- WHAT YOU HAVE TO DO:
The data below must be returned in full and exactly.

- SUPPLIED DATA:

▼

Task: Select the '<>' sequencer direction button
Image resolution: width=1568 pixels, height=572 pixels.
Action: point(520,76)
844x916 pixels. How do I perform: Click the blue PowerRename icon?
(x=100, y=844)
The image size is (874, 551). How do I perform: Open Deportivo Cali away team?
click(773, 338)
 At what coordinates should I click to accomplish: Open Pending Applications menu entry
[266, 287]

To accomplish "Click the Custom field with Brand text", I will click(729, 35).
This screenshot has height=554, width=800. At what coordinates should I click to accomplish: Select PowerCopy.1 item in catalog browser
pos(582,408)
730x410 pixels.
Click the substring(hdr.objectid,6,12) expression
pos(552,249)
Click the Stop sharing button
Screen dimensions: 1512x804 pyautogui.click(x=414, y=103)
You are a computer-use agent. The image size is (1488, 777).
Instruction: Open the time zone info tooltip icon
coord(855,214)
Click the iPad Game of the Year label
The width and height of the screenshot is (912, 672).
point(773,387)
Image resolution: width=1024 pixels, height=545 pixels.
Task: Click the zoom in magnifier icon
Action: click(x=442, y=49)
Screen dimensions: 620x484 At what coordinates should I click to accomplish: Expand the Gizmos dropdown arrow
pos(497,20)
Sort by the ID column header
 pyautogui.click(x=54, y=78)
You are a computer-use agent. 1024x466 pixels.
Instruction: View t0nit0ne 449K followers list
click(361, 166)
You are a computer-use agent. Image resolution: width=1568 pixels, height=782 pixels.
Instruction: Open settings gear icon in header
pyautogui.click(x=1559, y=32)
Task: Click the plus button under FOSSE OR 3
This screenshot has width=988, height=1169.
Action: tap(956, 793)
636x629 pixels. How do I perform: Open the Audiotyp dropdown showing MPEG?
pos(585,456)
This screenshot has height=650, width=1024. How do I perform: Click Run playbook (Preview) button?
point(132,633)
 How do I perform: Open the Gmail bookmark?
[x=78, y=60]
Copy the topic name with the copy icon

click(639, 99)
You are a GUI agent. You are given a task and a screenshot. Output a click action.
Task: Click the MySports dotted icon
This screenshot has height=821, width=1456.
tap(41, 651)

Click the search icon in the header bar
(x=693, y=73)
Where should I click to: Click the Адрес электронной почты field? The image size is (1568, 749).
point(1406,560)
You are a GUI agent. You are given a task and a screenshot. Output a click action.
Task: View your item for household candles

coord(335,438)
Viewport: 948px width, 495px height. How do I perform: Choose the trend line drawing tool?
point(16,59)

▲

- TASK RESULT:
Task: Select the '<>' sequencer direction button
Image resolution: width=1568 pixels, height=572 pixels.
Action: point(520,76)
844x916 pixels. How do I perform: Click the blue PowerRename icon?
(x=100, y=844)
The image size is (874, 551). How do I perform: Open Deportivo Cali away team?
click(773, 338)
 At what coordinates should I click to accomplish: Open Pending Applications menu entry
[266, 287]

To accomplish "Click the Custom field with Brand text", I will click(729, 35).
This screenshot has height=554, width=800. At what coordinates should I click to accomplish: Select PowerCopy.1 item in catalog browser
pos(582,408)
730x410 pixels.
Click the substring(hdr.objectid,6,12) expression
pos(552,249)
Click the Stop sharing button
Screen dimensions: 1512x804 pyautogui.click(x=414, y=103)
You are a computer-use agent. The image size is (1488, 777).
Instruction: Open the time zone info tooltip icon
coord(855,214)
Click the iPad Game of the Year label
The width and height of the screenshot is (912, 672).
point(773,387)
Image resolution: width=1024 pixels, height=545 pixels.
Task: Click the zoom in magnifier icon
Action: click(x=442, y=49)
Screen dimensions: 620x484 At what coordinates should I click to accomplish: Expand the Gizmos dropdown arrow
pos(497,20)
Sort by the ID column header
 pyautogui.click(x=54, y=78)
You are a computer-use agent. 1024x466 pixels.
Instruction: View t0nit0ne 449K followers list
click(361, 166)
You are a computer-use agent. Image resolution: width=1568 pixels, height=782 pixels.
Instruction: Open settings gear icon in header
pyautogui.click(x=1559, y=32)
Task: Click the plus button under FOSSE OR 3
This screenshot has width=988, height=1169.
Action: tap(956, 793)
636x629 pixels. How do I perform: Open the Audiotyp dropdown showing MPEG?
pos(585,456)
This screenshot has height=650, width=1024. How do I perform: Click Run playbook (Preview) button?
point(132,633)
 How do I perform: Open the Gmail bookmark?
[x=78, y=60]
Copy the topic name with the copy icon

click(639, 99)
You are a GUI agent. You are given a task and a screenshot. Output a click action.
Task: Click the MySports dotted icon
This screenshot has height=821, width=1456.
tap(41, 651)

Click the search icon in the header bar
(x=693, y=73)
Where should I click to: Click the Адрес электронной почты field? The image size is (1568, 749).
point(1406,560)
You are a GUI agent. You are given a task and a screenshot. Output a click action.
Task: View your item for household candles

coord(335,438)
Viewport: 948px width, 495px height. How do I perform: Choose the trend line drawing tool?
point(16,59)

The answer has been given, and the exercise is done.